Erika Cavanagh, FASA (AUS)

Mater Centre for Maternal Fetal Medicine OBSTETRICS

Meet Erika Cavanagh, a senior sonographer and expert in obstetric ultrasound at the Mater Centre for Maternal Fetal Medicine in Brisbane, Queensland. With 20 years of experience and a focus on tertiary level obstetrics, Erika specialises in areas such as placental dysfunction, fetal echocardiography, and multiple pregnancy assessment. Currently pursuing a PhD on the correlation between placental imaging and function in fetal growth restriction, Erika’s dedication to advancing the field is clear. Her commitment extends to sonographer education, where she actively contributes by presenting on various topics at ASA conferences and serving as a sessional lecturer at the Queensland University of Technology. We asked Erika about the topics she will be presenting at this year’s ASA conference and how important collaboration is in our profession.

Do you think placenta accreta spectrum incidence is increasing or are we improving detection rates as our knowledge of the physiological change improves and we become more aware of key US findings? Is there one diagnostic sign that is the most accurate in detecting PAS?

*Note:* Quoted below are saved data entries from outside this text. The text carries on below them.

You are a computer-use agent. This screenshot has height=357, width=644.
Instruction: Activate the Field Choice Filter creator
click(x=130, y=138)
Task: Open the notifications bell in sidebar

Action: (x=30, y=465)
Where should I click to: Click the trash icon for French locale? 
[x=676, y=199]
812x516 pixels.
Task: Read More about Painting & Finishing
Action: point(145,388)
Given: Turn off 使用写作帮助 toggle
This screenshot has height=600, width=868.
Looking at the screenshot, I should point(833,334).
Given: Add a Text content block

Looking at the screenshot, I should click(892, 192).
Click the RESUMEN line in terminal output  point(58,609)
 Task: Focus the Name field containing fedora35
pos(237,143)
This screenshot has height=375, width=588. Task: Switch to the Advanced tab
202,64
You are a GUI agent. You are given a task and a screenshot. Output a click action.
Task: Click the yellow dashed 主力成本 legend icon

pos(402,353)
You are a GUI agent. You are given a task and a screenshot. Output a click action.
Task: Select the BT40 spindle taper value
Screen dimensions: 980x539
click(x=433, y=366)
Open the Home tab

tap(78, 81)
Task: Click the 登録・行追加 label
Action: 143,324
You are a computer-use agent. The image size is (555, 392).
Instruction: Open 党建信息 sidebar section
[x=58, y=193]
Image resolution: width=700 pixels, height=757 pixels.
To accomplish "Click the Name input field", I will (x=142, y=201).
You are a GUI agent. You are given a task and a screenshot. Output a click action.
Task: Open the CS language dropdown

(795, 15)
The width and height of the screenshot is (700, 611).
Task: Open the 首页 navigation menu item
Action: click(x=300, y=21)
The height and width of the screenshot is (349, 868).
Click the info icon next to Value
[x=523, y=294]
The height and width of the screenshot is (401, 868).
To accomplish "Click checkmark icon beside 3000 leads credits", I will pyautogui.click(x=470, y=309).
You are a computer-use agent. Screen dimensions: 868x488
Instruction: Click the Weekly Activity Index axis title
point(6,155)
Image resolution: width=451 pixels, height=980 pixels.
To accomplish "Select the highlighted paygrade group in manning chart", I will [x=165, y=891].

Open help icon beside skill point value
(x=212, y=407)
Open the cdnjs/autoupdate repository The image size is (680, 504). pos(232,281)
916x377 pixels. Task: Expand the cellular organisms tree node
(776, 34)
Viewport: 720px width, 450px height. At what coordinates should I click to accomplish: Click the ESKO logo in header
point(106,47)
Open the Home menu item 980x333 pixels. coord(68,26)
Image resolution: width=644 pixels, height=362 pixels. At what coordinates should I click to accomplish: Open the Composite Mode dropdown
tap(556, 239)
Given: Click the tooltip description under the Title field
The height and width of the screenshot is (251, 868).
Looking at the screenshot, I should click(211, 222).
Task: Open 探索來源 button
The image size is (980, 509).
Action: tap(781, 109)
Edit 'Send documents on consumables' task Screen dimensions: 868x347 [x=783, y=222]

The incidence of PAS is certainly increasing with an increase in caesarean section rates; however, we are improving our detection of ultrasound signs of the condition. Ultrasound has been proven as a very sensitive diagnostic tool in suspected PAS, but we need to remember that PAS is a diagnosis that can only be made at delivery. Some placentas that look as though they may likely be adherent come away easily at delivery. With ultrasound, we can only see signs of PAS. The one ultrasound sign that I think is the key to PAS is a thickened, heterogeneous, low-lying placenta. It is a very characteristic appearance and should raise the sonographer’s suspicions about PAS instantly.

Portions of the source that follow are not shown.